La Guardia di finanza ha dato esecuzione al provvedimento del tribunale di Catania con il quale è stato disposto il sequestro del patrimonio riconducibile a Fabio Lanzafame, 43enne, ex collaboratore di giustizia, ritenuto vicino alla cosca mafiosa Santapaola-Ercolano e al clan Cappello-Bonaccorsi. I beni sono stati sequestrati tra Catania, Siracusa, Gorizia e in Romania a Bucarest e Pitesti, per un valore di oltre 40milioni di euro. Lanzafame era stato condannato alla pena di sette anni per il suo ruolo di organizzatore di un’associazione dedita all’esercizio del gioco e scommesse, truffa aggravata ai danni dello Stato, trasferimento fraudolento di valori, autoriciclaggio e riciclaggio di proventi illecitamente accumulati.

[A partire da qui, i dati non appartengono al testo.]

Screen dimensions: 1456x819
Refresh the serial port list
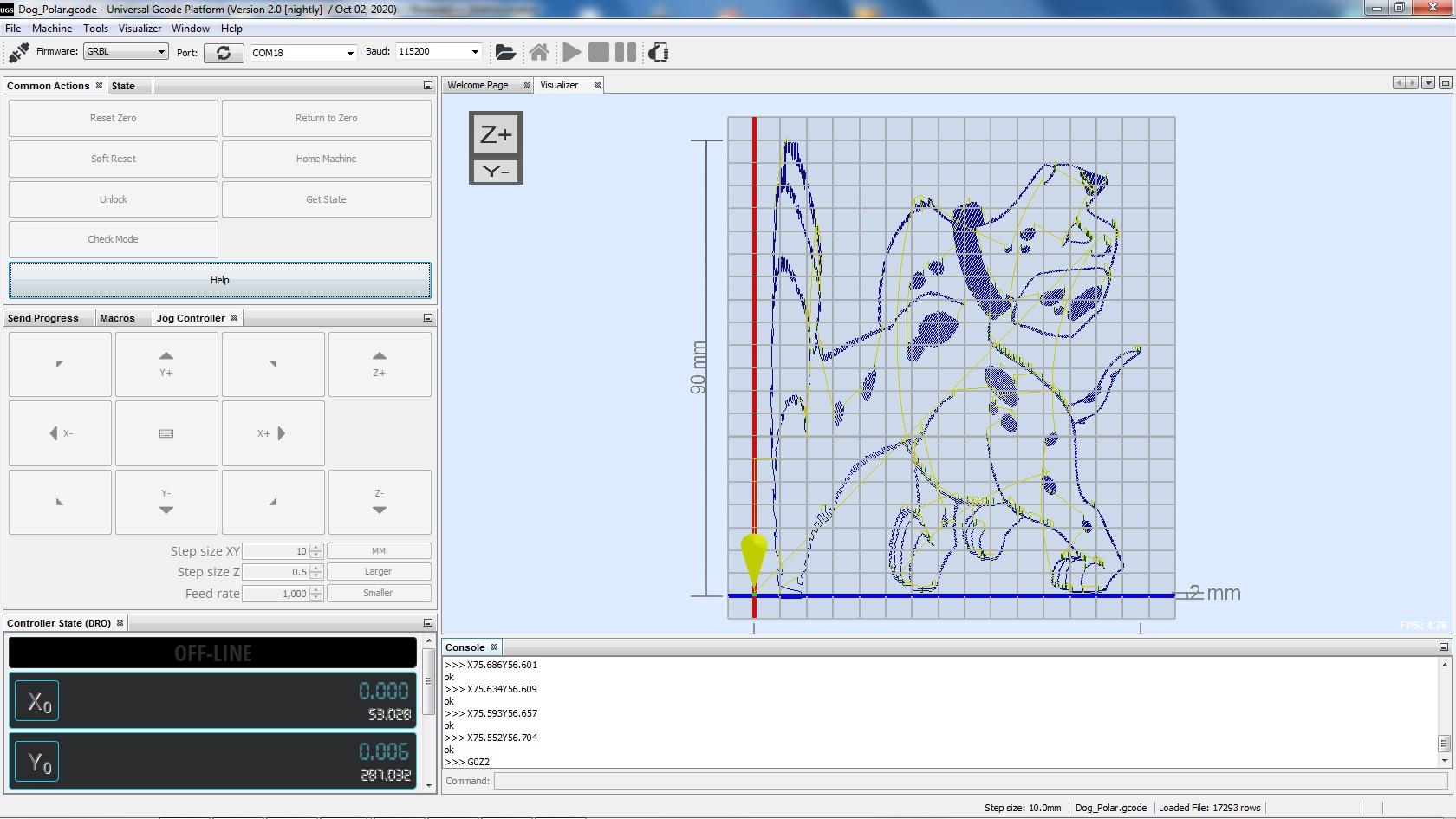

Per gli inquirenti avrebbe fornito ai clan l’apparato tecnico e informatico necessario per la realizzazione del sistema di reti telematiche necessarie all’organizzazione e alla gestione delle scommesse on line. Avrebbe anche trasformato grandi quantità di denaro liquido in cripto-valute e l’intestazione fittizia a terzi di propri beni e attività economiche.
Sequestrati venti attività commerciali attive nel settore dei giochi e delle scommesse; 89 immobili di cui ben trenta in provincia di Siracusa; due autovetture; venti conti correnti bancari e denaro contante. Per la gestione dell’ingente patrimonio0, è stato nominato un amministratore giudiziario.